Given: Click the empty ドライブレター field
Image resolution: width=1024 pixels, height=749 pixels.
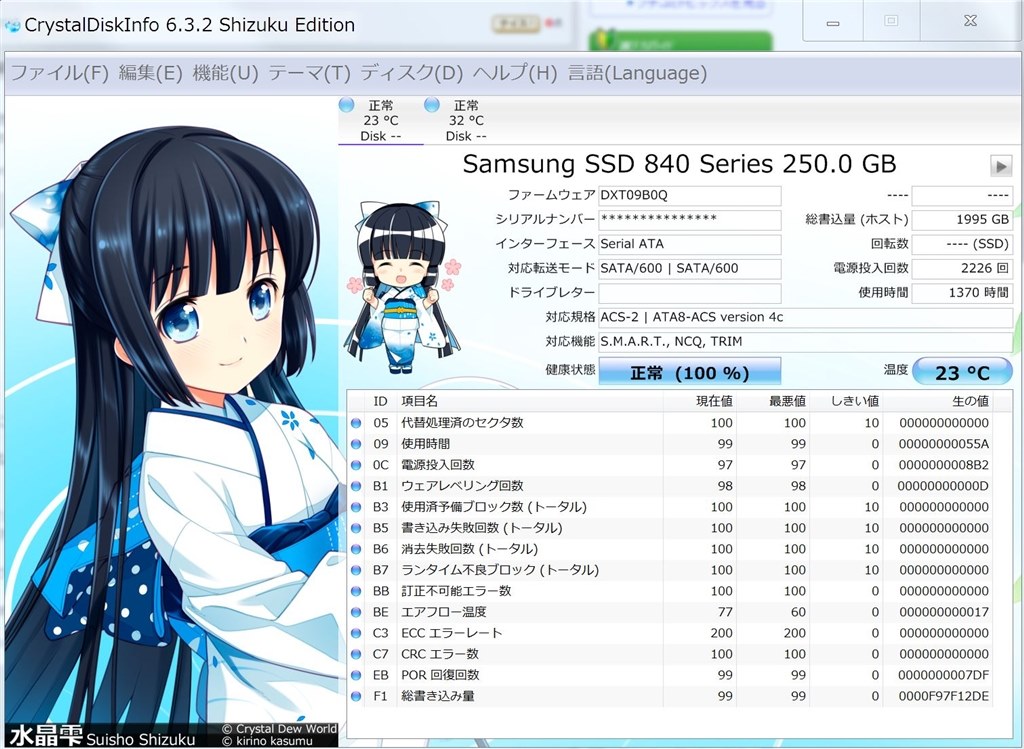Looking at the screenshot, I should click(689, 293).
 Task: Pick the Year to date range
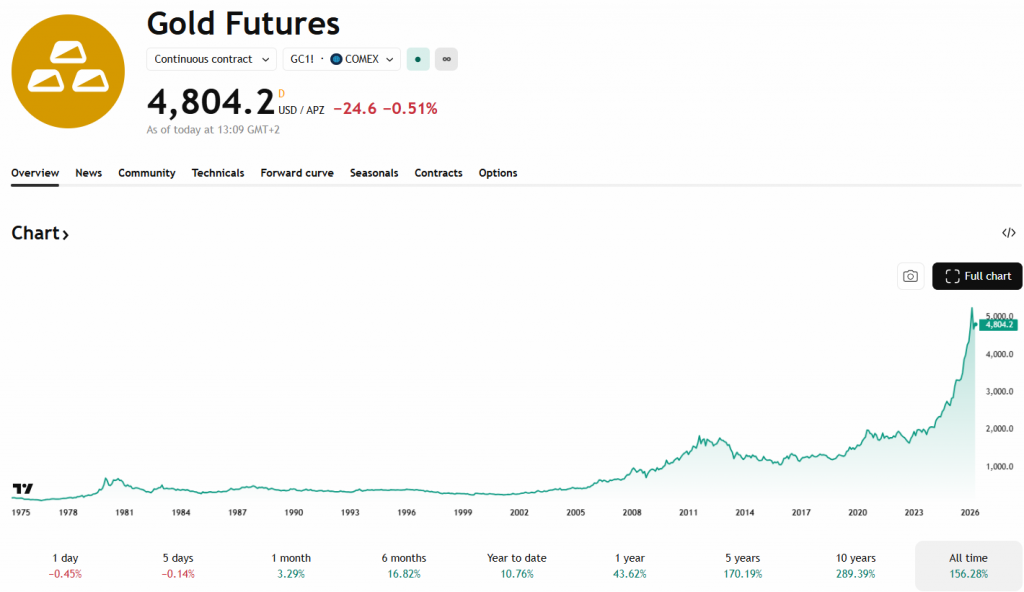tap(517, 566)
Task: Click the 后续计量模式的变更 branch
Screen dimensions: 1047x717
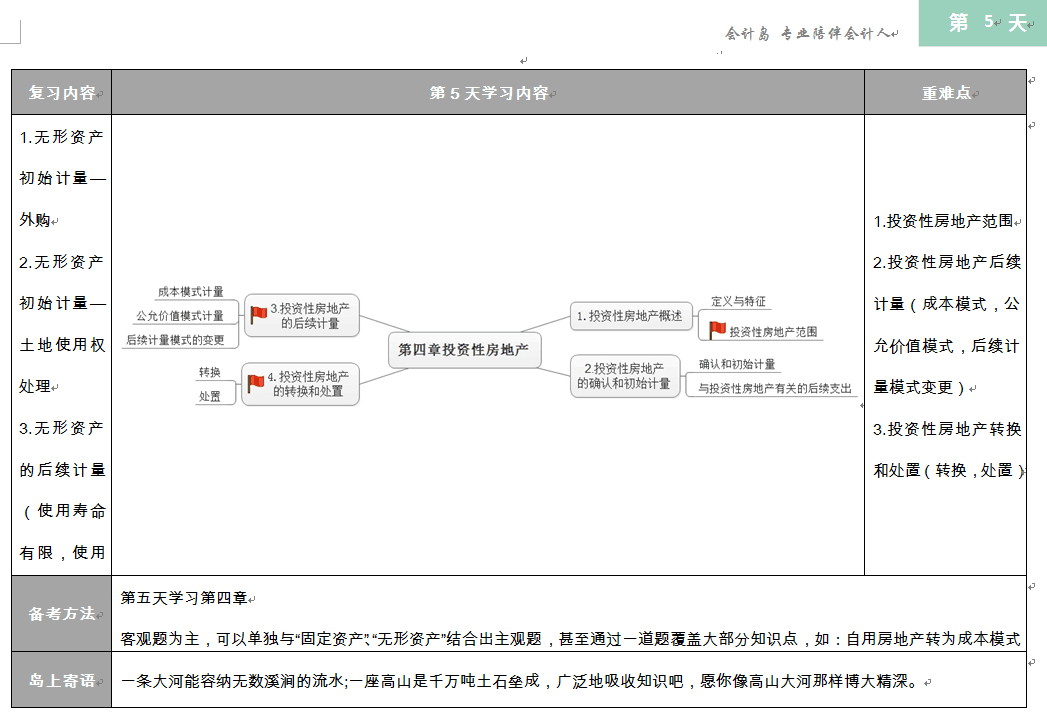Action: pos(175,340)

--

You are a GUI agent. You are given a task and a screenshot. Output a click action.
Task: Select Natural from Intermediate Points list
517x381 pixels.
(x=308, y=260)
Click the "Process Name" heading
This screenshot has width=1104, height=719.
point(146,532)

...

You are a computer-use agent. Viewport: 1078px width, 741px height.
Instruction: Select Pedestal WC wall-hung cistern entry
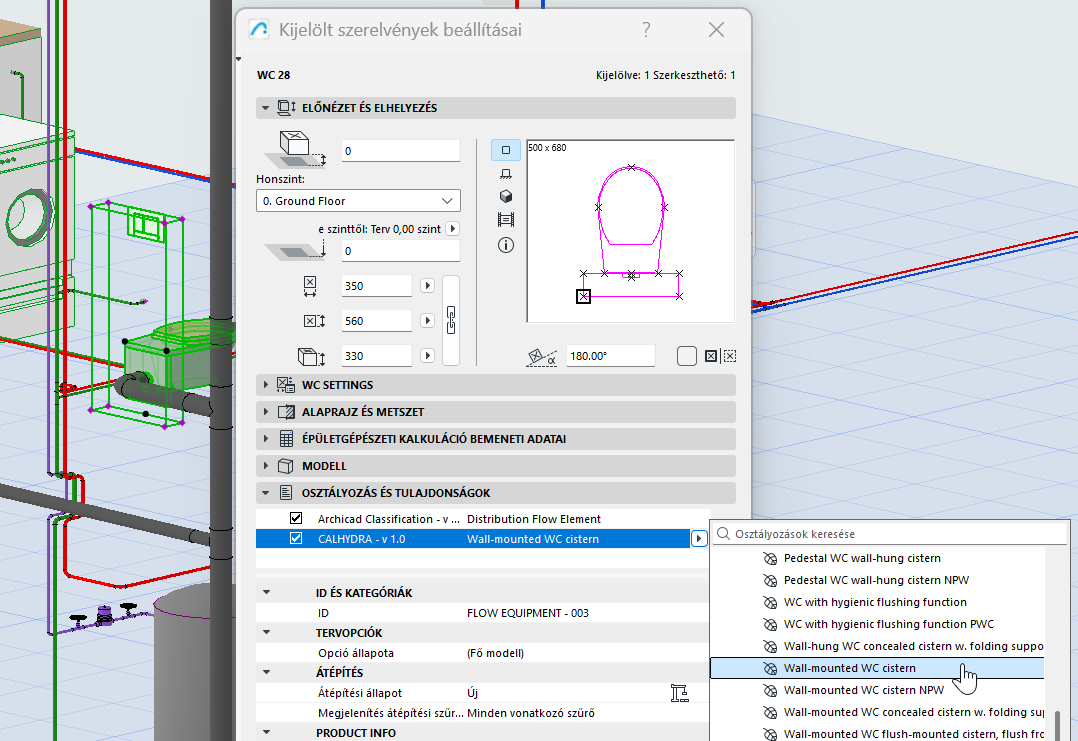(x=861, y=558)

● **What the task asks**: Only lines that include "agent" are counted here. Give their number for the records above and add nothing.

● **Answer area**: 2